Admit it. You didn’t read that paragraph all the way through. So, maybe it was Faulkner who killed horse racing.

Or, maybe not. Here is a local fellow (Louisville born and raised) writing about the Derby for Scanlan’s Monthly 15 years after Faulkner’s piece came up for air.

“…the clubhouse bars on Derby Day are a very special kind of scene. Along with the politicians, society belles, and local captains of commerce, every half-mad dingbat who ever had any pretensions to anything at all within five hundred miles of Louisville will show up there to get strutting drunk…. Thousands of raving, stumbling drunks, getting angrier and angrier as they lose more and more money. By midafternoon, they’ll be guzzling mint juleps with both hands and vomiting on each other between races. The whole place will be jammed with bodies, shoulder to shoulder. It’s hard to move around. The aisles will be slick with vomit; people falling down and grabbing at your legs to keep from being stomped.”

Hunter Thompson wrote that 38 years ago, in 1970. Now, the way this column is supposed to go is that I put in a third writer, current day, big name, and with these three extracts, indirectly show the change in American culture over a 50-year period. Pretty cool for an 800 word column.

But I couldn’t find a present-day big-name writer who had written about the Kentucky Derby, which explains the status of horse racing well enough, if too abruptly. Apparently, nobody under the age of 30 wants to write about a crank hobby of millionaires and the queen of England.

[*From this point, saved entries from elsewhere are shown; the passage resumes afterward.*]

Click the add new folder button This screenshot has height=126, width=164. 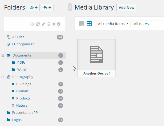(x=34, y=7)
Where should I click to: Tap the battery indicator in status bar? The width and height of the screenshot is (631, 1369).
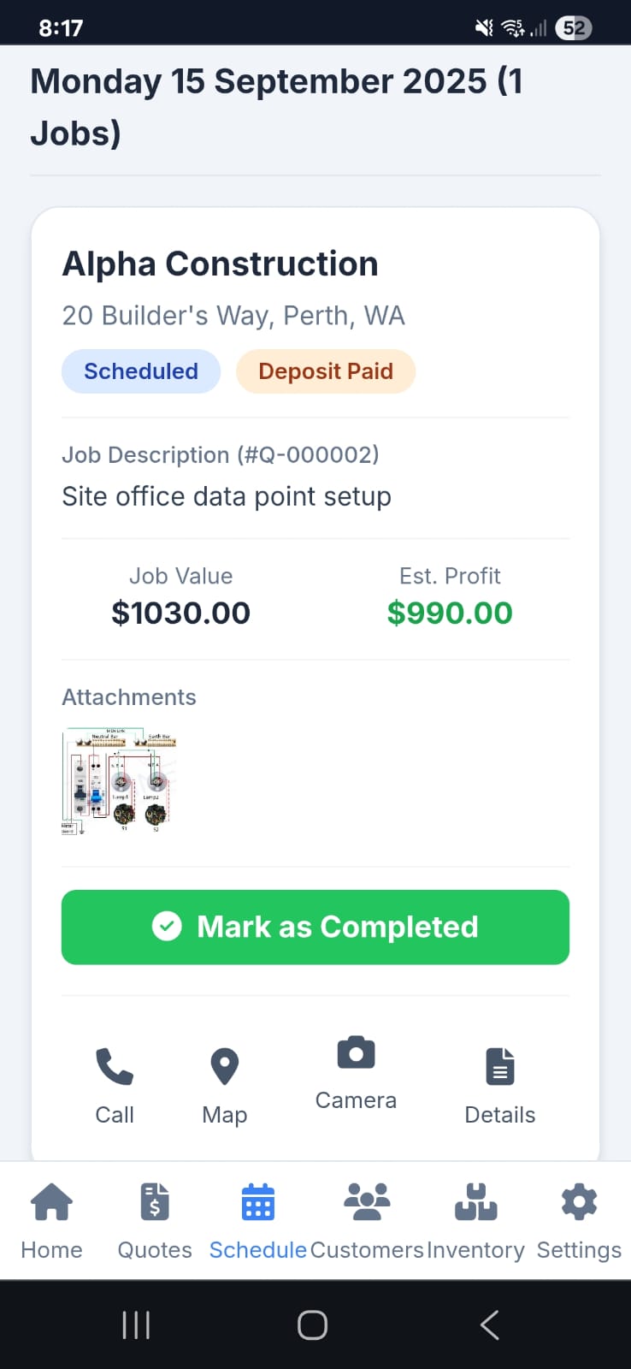point(574,28)
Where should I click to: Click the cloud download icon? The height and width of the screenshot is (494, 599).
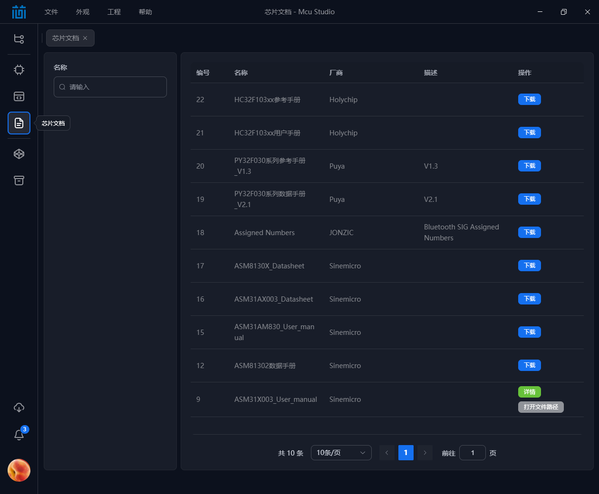[19, 408]
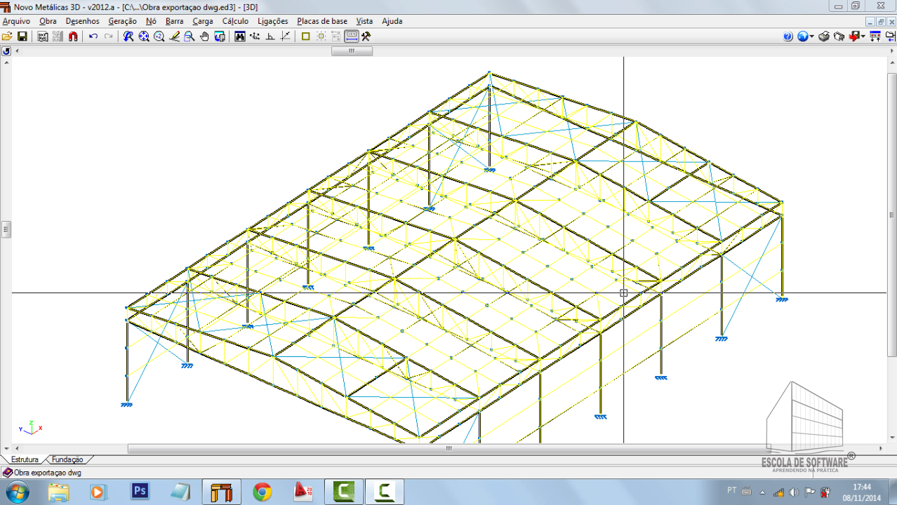
Task: Click the open folder icon in toolbar
Action: pyautogui.click(x=7, y=36)
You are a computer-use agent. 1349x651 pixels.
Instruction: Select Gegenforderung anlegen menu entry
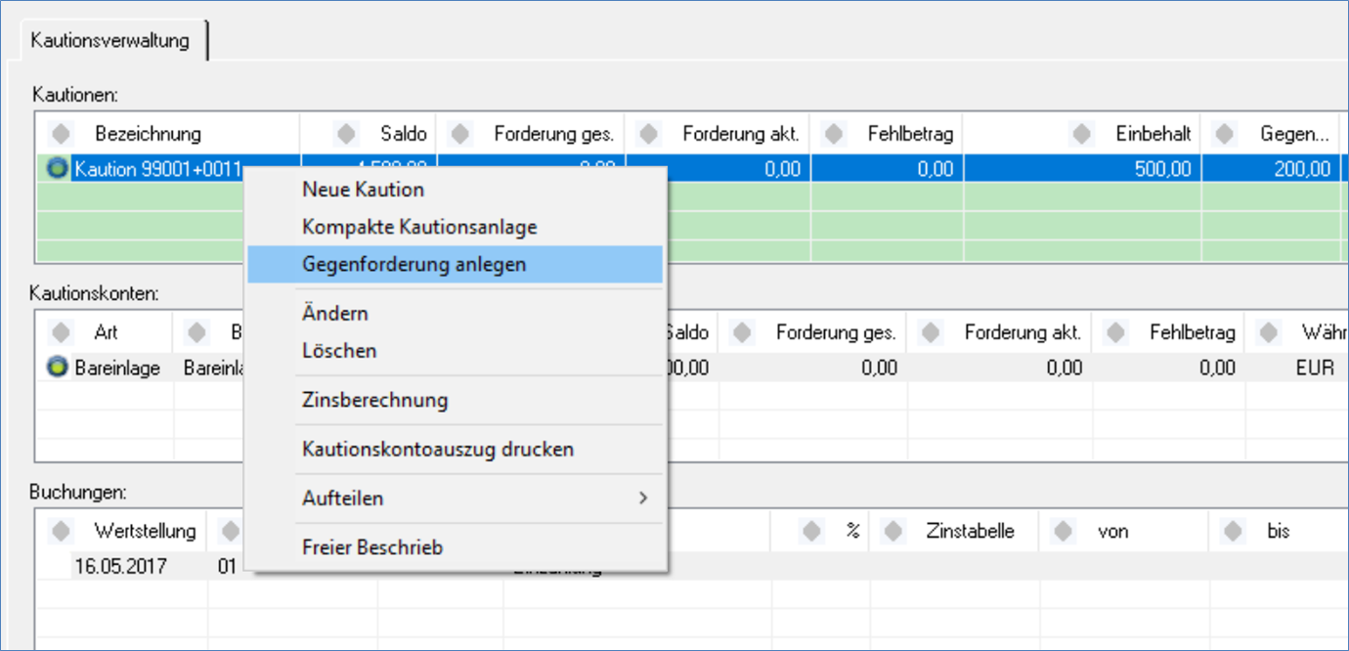414,265
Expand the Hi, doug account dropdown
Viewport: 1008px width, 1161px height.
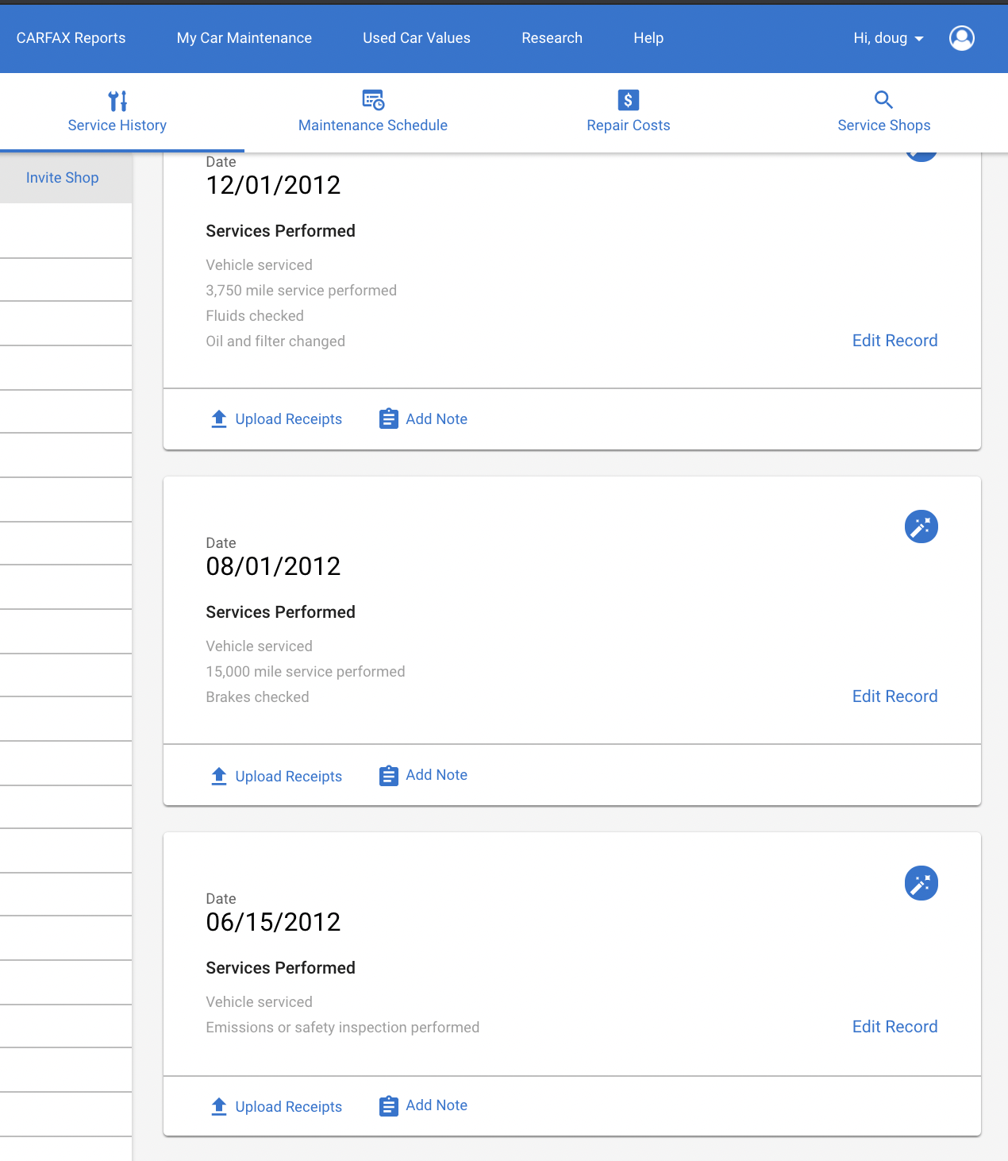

But that doesn’t mean we can’t make money on it. Which is all right with me; I like excess, our country was built on it. Is the Super Bowl less enjoyable because it’s become one gargantuan boardwalk of failed actors hawking denture cream, bipolar medication, cars, and beer? Of course not. They still have a football game in there.

Just so. Anyway, I like the race setup. The Kentucky Derby is two minutes long. That’s it. Everything else has been added on by greedy humans. Regard pilgrim, the 21/2-hour telecast on NBC. There are at least 50 Kentucky Derby events, each one with an agenda, ranging from the AT&T Derby Festival Pro Beach Volleyball Exhibition (mighty good beaches in Kentucky), to DeVry University Presents Derby Festival Night of the Future Stars, to Kentuckiana Honda Dealers Present Derby Eve Jam. Megacorps, do-good organizations, and college factories pay great gobs of money for the right to pick up any shake falling from the Derby Money Tree.

By the way, it’s no longer the Kentucky Derby; it’s the Kentucky Derby presented by Yum! Brands. What is Yum! Brands? Their website says they are “the world’s largest restaurant company in terms of system restaurants with more than 35,000 restaurants in more than 110 countries and territories.” Besides an abiding hatred for the English language, Yum! Brands owns KFC, Long John Silver’s, Pizza Hut, Taco Bell, and the planet Uranus.

Okay, okay, who’s going to win? Big Brown, owned by the corporate entity known as IEAH Stables, which is a subsidiary of International Equine Acquisitions Holdings presented by Fender’s Horse Sausage. I made the last part up, but Big Brown is real, and the quickest beast in the field. Bet the mortgage.